Po pierwszej rundzie SEC w Toruniu wszystko wydaje się być uporządkowane. Faworyci w pierwszej trójce, nieco słabsi dalej, w klasyfikacji generalnej dosyć ciasno. Teraz jednak przenosimy się na południe Niemiec, do bawarskiego Landshut, gdzie o niespodzianki trudno nie będzie. Kto zaskoczy tym razem?
„Jedziemy do Landshut i szczerze mówiąc, niewiele mogę powiedzieć na temat tego obiektu. Dopiero jak będę na miejscu będę się zastanawiał jak go rozgryźć” – mówi trzeci w klasyfikacji generalnej, Antonio Lindbaeck.

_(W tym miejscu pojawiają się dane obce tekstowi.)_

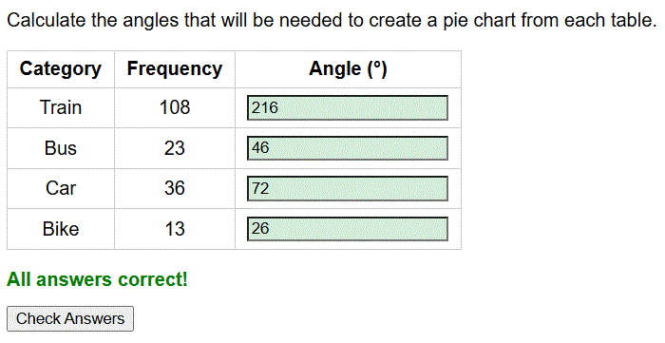Select the Bike angle input field

pyautogui.click(x=348, y=229)
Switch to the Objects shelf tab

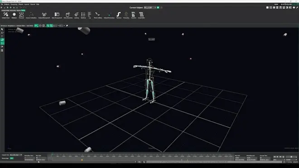pyautogui.click(x=19, y=10)
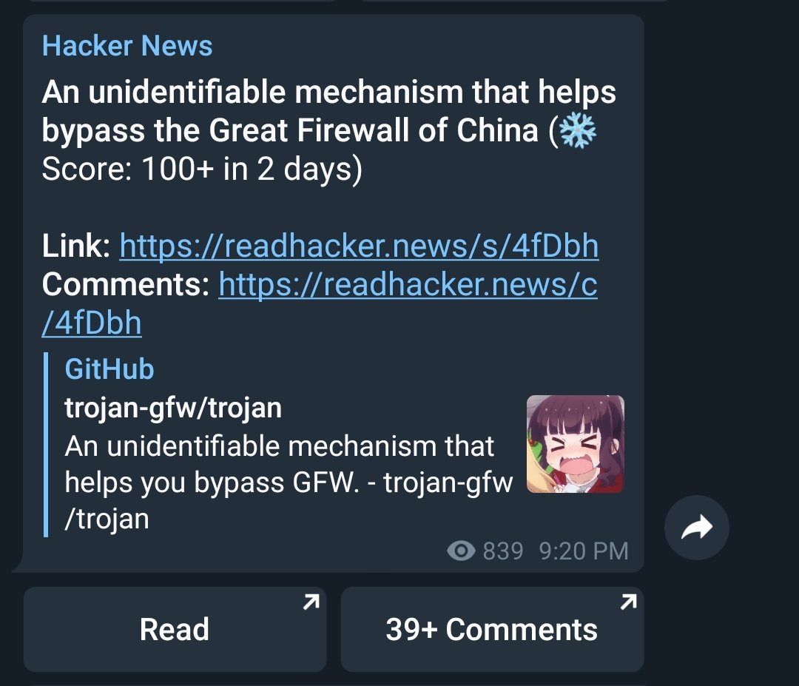Click the blue preview quote bar
This screenshot has height=686, width=799.
(x=46, y=445)
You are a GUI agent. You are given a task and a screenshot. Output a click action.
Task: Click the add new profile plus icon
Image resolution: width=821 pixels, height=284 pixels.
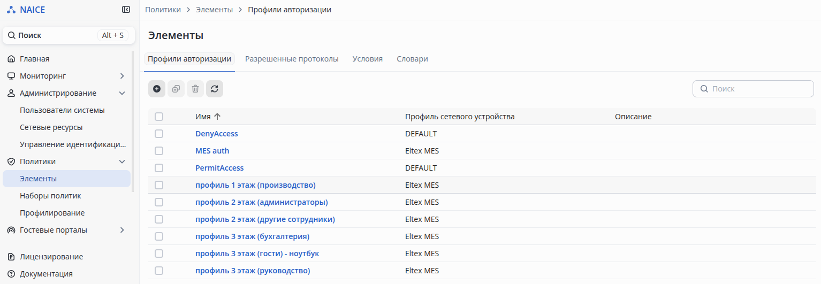point(157,89)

Siódme miejsce na MotoArenie z pewnością nie zadowoliło Artema Laguty, który w Landshut będzie chciał wywalczyć zdecydowanie więcej punktów niż w Toruniu.

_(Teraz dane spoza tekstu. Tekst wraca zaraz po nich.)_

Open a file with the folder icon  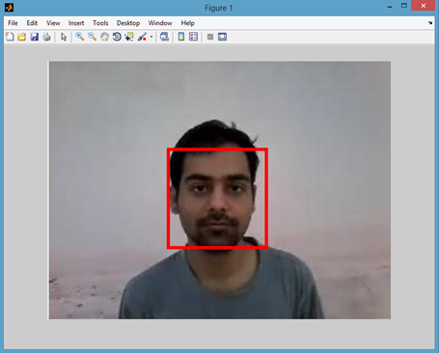(x=22, y=37)

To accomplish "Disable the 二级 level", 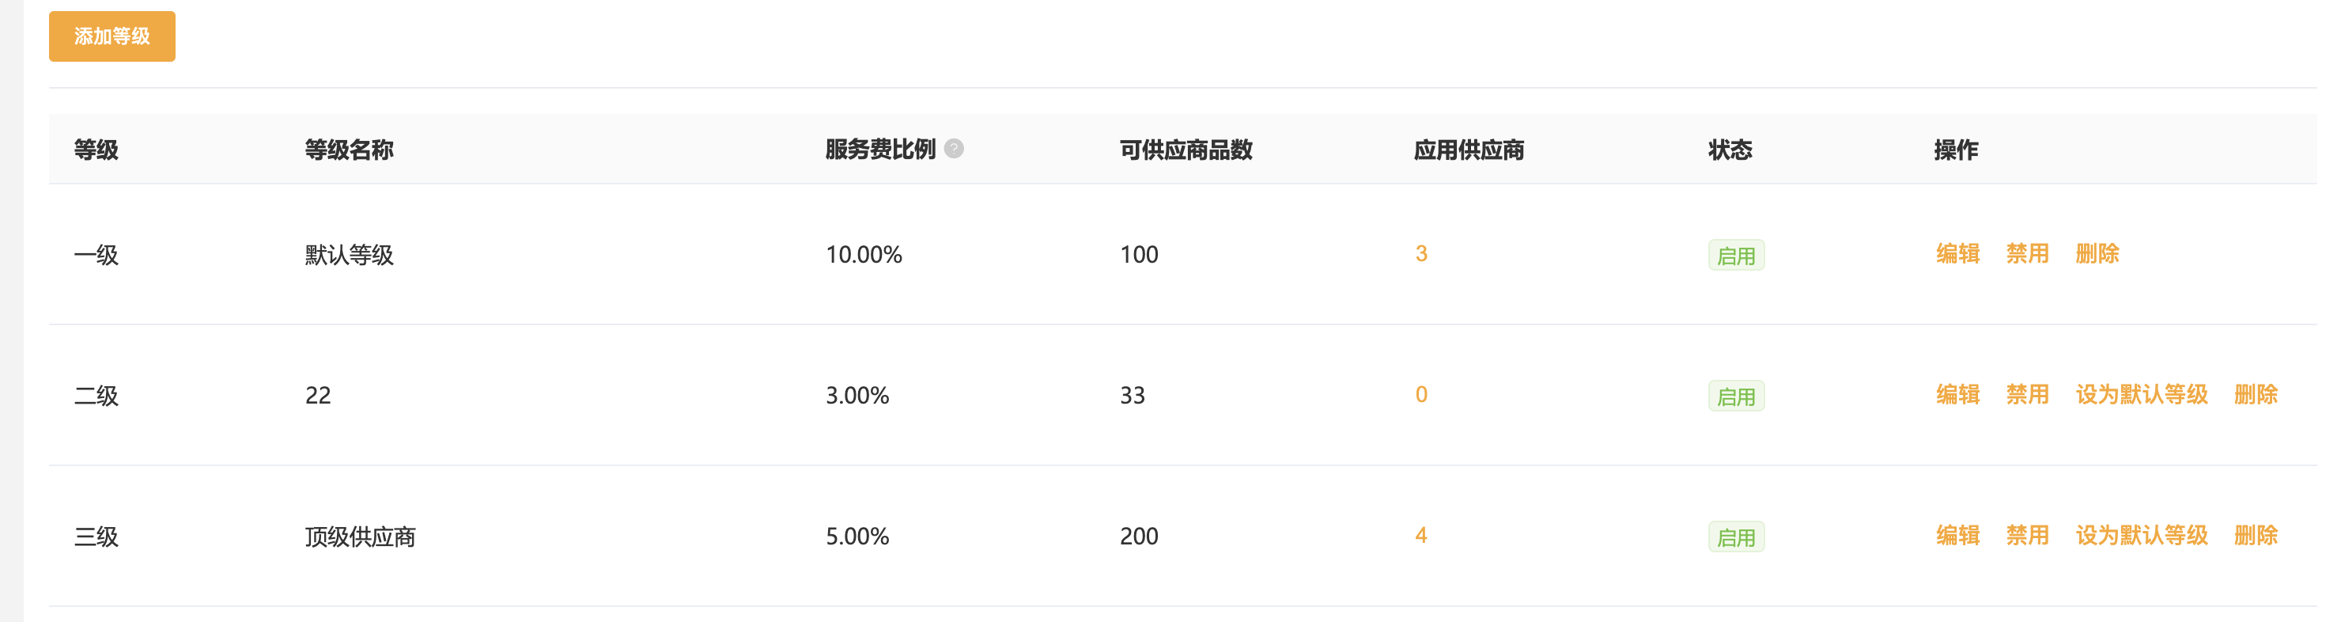I will [x=2027, y=395].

„Jeździłem tam raz w czasie zawodów Speedway Best Pairs Cup. Mam nadzieję, że tor będzie mi tym razem bardziej odpowiadał, chcę jechać równo przez całe zawody, aby na koniec znaleźć się na podium. Nie interesuje mnie pierwsza szóstka, chcę być w trójce!”
Na odrodzenie na rodzimym torze liczy Martin Smolinski, który ciężko pracuje nad tym, aby silniki Javy, na których startuje były równie efektywne, co GM.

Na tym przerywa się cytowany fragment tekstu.